Hogan – who recently published a book, Chasing Monsters: The Search for the World’s Largest Freshwater Fish – originally assumed that such a big fish would need space to swim or migrate like other megafish in the river.
“They seem to be staying in a remarkably small area of the river given their large size,” Hogan said. “It is good because that small stretch of river can be more easily protected and so there can be these pockets of self-sustaining populations.”
The review Campbell is working on found that the endangered species is facing a myriad of threats across its known range, including “fishing, bycatch, bottom trawls, pollution, and habitat destruction and fragmentation”.
She said only further research will confirm if this stretch of the Mekong in Cambodia is particularly significant for the species’ survival, but early signs point to that.
“It does seem like a special area for them but we need to learn so much more in order to confirm,” Campbell said.

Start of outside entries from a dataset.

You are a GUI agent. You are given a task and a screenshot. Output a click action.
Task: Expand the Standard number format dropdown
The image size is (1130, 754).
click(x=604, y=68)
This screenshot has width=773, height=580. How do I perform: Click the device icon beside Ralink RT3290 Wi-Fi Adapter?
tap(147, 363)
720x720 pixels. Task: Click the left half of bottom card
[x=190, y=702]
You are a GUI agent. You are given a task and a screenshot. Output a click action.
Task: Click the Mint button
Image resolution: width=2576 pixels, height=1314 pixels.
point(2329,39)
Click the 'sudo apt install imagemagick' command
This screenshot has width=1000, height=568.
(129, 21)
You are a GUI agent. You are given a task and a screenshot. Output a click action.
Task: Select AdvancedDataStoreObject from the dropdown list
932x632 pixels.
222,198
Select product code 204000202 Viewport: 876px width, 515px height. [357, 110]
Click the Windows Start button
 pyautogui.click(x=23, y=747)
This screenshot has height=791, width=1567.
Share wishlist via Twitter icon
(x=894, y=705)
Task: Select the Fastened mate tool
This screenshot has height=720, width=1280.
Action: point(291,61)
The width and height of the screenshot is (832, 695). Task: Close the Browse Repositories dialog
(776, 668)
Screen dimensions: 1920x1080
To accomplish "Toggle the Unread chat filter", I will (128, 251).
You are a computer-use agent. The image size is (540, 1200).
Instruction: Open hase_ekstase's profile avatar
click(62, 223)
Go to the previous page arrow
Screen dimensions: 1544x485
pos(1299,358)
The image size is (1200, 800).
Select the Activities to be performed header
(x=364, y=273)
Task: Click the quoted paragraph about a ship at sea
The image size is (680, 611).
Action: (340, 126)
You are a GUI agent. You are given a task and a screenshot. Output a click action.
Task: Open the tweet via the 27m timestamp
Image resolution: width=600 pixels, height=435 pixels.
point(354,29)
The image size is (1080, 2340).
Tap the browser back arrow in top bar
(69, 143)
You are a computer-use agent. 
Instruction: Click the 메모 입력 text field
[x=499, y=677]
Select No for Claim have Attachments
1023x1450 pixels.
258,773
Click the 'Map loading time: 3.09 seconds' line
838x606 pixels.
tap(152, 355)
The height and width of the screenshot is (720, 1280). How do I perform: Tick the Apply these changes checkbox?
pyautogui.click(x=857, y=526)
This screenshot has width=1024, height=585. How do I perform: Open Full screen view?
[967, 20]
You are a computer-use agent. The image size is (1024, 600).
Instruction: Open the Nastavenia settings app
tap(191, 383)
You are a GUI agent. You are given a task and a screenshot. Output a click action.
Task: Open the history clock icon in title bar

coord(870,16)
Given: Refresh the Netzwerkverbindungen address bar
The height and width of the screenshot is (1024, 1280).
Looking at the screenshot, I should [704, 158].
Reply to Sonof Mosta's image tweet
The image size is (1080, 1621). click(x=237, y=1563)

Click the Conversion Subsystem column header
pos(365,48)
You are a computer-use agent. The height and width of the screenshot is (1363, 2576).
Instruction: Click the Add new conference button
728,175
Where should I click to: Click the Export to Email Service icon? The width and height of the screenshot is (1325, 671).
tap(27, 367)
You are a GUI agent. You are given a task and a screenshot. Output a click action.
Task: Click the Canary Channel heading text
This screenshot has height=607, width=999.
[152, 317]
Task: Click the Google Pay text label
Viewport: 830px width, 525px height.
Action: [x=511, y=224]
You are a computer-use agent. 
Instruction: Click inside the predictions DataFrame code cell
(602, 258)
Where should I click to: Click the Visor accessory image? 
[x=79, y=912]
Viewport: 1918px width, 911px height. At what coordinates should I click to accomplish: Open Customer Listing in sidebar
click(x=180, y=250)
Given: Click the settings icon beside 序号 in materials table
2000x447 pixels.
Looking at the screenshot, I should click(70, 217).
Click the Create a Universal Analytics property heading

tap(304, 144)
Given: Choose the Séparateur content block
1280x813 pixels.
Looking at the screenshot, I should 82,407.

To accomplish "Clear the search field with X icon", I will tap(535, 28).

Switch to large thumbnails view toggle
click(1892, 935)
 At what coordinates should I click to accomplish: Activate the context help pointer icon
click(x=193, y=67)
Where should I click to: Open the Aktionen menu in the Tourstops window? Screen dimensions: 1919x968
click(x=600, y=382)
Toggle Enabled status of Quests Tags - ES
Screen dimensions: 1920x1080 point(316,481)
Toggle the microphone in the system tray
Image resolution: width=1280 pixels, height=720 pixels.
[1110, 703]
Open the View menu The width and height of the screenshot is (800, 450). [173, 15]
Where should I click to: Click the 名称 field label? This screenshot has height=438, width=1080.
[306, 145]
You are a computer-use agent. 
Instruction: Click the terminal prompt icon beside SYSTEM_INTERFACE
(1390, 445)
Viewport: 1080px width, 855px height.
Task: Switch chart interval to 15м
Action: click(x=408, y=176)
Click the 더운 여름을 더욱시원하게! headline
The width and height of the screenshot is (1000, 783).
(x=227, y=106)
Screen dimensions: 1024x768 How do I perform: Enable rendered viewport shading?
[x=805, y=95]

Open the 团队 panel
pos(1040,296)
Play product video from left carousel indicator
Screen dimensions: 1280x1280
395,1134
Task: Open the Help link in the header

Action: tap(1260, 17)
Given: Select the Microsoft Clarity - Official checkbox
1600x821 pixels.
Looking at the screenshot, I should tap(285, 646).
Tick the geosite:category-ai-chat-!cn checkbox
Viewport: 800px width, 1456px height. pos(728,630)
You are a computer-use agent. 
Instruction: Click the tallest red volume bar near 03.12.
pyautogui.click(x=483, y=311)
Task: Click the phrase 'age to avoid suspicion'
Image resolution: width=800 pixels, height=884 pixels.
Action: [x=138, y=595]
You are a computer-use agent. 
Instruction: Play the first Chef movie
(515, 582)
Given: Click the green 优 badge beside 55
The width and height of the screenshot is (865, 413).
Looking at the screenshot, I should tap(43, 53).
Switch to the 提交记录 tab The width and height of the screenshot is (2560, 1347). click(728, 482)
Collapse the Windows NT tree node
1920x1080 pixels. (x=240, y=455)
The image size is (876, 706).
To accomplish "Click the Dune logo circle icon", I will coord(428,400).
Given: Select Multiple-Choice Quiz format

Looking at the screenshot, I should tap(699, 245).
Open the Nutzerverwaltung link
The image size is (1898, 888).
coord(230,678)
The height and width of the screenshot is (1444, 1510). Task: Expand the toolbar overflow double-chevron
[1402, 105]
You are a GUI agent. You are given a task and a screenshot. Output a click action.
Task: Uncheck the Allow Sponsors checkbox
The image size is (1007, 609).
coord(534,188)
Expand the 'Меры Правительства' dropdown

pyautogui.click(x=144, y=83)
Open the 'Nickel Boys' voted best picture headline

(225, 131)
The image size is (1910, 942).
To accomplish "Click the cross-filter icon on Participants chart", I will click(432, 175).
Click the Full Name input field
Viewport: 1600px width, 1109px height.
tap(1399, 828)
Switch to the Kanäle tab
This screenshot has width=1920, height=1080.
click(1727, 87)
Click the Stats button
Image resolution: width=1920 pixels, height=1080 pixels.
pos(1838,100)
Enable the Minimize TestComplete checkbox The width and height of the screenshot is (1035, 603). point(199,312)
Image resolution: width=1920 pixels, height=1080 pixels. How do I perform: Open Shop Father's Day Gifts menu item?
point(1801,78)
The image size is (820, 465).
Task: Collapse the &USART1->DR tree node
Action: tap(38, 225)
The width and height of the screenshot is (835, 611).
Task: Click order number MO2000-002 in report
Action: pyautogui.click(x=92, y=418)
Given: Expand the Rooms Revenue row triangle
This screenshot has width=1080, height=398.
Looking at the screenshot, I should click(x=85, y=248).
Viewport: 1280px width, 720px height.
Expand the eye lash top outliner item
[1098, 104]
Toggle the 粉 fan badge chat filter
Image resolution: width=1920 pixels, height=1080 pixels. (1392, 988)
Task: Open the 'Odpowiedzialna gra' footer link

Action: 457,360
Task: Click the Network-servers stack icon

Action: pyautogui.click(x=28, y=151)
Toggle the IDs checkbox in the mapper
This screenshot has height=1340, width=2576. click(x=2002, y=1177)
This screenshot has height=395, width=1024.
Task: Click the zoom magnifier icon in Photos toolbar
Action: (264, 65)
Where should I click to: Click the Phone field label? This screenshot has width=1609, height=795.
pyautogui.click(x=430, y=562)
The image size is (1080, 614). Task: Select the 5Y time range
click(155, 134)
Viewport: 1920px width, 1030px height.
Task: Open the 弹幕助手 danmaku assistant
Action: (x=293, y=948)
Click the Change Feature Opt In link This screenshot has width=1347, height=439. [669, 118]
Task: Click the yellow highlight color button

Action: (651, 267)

The longer-term goal of this acoustic tag data is to build a species conservation action plan for the stingray, according to Hogan. A key step is bringing together researchers and conservationists for an international workshop, which Hogan hopes can be hosted in Cambodia in September.
“The Mekong is a transboundary river shared by six countries, all six countries bear responsibility for its survival,” Hogan said. “In a way, the stingrays are caught in the middle of a larger debate about the fate of the lower Mekong basin.”